Hi-C libraries were generated from T47D cells treated or not with R5020 for 60 min according the previously published Hi-C protocol with minor adaptations (Lieberman-Aiden et al. 2009). Libraries were generated independently in both conditions using HindIII and NcoI restriction enzymes. Hi-C libraries were controlled for quality and sequenced on an Illumina HiSeq 2000 sequencer. Illumina HiSeq paired-end reads were processed by aligning to the reference human genome (GRCh37/hg19) using BWA. Data sets normalized for sequencing depth and experimental biases were used to generate contact matrices at 20, 40, and 100 kb as well as at 1-Mb resolutions (Imakaev et al. 2012).
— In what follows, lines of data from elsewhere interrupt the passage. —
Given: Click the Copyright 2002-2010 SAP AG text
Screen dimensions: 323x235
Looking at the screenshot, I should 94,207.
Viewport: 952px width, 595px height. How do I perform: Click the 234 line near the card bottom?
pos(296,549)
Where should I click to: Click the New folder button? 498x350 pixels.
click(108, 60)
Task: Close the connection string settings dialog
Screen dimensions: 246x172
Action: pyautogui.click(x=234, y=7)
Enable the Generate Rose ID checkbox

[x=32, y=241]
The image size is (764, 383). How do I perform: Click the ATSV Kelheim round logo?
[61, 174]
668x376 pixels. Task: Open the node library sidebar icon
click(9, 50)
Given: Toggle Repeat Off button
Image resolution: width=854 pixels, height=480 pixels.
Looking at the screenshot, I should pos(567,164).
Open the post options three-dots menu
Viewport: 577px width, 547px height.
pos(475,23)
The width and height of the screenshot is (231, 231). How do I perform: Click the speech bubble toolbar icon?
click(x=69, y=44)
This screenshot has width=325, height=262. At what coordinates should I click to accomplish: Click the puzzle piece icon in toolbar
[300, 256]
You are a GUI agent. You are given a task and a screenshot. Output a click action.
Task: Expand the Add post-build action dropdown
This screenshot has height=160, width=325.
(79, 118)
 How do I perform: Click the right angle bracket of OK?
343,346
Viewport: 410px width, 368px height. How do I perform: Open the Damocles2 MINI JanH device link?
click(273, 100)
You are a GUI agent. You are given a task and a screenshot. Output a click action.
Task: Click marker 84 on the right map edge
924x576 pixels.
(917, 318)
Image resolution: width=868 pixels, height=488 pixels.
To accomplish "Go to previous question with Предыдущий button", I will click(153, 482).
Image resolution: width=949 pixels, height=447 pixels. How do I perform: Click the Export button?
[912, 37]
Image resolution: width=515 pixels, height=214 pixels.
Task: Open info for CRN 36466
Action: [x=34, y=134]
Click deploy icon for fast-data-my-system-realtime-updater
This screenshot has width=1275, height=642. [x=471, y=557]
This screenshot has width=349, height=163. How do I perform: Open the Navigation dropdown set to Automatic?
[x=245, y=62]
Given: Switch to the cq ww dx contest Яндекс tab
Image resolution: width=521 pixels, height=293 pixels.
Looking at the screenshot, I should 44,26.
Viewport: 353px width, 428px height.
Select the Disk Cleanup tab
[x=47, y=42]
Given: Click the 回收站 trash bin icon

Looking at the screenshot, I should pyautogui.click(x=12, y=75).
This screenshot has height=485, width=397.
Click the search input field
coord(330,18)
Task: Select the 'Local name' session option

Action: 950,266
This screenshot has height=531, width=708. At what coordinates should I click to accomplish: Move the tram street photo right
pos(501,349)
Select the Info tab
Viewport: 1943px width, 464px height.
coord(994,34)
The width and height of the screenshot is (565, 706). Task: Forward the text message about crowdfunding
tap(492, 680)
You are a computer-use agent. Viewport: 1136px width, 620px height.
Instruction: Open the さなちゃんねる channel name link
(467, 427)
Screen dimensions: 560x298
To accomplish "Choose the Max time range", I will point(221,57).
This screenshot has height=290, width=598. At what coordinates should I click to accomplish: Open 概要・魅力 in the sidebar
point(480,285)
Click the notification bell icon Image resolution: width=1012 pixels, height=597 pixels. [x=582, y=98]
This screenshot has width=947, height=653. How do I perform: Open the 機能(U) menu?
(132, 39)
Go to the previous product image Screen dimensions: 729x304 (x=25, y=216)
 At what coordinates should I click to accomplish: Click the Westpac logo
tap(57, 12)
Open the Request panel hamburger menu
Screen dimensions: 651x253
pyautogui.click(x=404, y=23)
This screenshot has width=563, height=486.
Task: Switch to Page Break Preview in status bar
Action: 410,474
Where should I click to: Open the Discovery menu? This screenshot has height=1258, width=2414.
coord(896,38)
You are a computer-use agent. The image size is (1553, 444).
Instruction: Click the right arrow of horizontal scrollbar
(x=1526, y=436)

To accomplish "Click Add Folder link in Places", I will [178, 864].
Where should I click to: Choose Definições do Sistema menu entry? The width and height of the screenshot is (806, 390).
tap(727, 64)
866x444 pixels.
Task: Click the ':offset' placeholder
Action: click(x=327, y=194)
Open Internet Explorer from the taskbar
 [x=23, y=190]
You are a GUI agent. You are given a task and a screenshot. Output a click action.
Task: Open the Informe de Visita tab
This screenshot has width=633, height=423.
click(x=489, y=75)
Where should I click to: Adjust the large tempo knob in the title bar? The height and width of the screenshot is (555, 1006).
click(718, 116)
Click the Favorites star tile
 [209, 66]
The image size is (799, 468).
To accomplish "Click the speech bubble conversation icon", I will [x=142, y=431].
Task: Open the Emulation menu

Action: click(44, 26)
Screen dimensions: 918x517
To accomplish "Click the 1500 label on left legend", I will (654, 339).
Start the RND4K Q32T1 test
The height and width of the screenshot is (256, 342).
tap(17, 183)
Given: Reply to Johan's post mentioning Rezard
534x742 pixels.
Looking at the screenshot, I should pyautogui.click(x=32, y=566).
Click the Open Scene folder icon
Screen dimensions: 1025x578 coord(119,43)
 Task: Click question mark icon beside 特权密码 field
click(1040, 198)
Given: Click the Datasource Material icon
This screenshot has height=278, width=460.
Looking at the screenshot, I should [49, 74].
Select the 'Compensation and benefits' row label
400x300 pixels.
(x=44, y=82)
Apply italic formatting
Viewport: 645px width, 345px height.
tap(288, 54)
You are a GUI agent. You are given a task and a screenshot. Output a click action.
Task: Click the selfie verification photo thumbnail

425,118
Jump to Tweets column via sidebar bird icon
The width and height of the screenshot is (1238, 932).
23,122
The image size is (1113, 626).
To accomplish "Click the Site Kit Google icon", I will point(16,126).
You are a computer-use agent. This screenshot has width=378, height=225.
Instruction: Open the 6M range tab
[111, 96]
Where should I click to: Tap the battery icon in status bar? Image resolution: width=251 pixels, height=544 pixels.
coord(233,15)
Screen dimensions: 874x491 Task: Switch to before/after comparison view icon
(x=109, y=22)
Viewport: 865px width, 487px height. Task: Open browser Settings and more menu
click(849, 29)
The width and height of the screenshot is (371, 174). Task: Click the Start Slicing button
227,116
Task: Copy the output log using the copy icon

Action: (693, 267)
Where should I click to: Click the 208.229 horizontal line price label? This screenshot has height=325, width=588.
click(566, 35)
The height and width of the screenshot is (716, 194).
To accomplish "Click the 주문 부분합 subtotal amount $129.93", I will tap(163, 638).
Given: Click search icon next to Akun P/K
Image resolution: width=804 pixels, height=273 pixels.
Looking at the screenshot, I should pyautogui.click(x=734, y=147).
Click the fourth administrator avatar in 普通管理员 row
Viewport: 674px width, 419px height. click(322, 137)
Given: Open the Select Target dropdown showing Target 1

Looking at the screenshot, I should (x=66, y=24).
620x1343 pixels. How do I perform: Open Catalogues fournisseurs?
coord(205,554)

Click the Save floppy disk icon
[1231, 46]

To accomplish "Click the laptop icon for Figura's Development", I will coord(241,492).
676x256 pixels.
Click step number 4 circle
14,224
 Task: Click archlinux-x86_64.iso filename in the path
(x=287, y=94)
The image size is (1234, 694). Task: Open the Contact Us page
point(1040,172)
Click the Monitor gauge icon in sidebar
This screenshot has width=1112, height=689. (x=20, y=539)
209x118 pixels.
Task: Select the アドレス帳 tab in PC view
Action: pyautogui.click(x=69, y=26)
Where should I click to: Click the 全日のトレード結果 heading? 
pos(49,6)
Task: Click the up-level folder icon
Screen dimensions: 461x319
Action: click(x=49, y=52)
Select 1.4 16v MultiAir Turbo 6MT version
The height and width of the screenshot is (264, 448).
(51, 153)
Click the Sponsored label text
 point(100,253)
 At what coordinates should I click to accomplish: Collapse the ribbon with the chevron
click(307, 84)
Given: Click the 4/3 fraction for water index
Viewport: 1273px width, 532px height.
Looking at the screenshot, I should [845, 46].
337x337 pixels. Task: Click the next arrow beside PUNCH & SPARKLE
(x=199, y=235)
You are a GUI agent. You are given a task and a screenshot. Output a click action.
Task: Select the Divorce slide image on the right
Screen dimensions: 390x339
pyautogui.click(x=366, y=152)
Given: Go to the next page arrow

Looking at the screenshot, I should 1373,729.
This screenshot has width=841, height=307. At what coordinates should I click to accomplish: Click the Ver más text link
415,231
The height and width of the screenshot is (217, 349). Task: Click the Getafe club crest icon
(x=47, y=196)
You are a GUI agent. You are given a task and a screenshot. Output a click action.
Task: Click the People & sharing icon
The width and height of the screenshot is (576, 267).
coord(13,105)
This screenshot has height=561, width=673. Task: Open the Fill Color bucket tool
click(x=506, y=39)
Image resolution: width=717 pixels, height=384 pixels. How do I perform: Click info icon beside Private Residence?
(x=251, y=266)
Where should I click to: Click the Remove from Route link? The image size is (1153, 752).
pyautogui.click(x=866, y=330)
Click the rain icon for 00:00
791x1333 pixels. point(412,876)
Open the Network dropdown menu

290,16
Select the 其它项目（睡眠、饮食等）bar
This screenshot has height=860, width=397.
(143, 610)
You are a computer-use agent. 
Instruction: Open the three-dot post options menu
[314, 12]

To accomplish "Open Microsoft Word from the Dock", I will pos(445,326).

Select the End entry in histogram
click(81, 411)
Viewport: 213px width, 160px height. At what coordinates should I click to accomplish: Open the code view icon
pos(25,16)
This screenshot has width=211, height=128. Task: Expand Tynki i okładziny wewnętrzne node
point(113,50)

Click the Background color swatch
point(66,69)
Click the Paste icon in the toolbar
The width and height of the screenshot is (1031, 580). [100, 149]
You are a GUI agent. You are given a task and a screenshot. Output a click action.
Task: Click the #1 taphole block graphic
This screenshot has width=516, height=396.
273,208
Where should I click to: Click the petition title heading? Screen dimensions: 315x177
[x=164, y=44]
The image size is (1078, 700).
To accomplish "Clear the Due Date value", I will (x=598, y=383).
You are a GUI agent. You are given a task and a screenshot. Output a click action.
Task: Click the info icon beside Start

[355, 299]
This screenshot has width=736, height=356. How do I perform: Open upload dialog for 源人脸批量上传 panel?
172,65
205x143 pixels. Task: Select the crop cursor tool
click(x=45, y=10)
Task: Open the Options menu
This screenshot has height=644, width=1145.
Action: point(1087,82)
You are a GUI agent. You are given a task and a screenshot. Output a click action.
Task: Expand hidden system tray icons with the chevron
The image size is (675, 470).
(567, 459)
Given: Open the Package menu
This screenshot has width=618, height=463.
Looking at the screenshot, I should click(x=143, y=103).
Classification of TADs according to their transcriptional response to Pg

To classify TADs according to their hormone response, we calculated the average ratio of the number of normalized RNA-seq reads obtained after and before hormone treatment in the RNA-seq replicates over the whole TAD. TADs containing more than three protein-coding genes were conserved for further analysis and ranked according to the average ratio described above. The top and bottom 100 TADs were classified as “activated” and “repressed,” respectively. To test the homogeneous transcriptional response within the TADs, we calculated the ratio per TAD using, independently, the RNA-seq reads corresponding to either only protein-coding genes or noncoding transcripts detected in the TAD.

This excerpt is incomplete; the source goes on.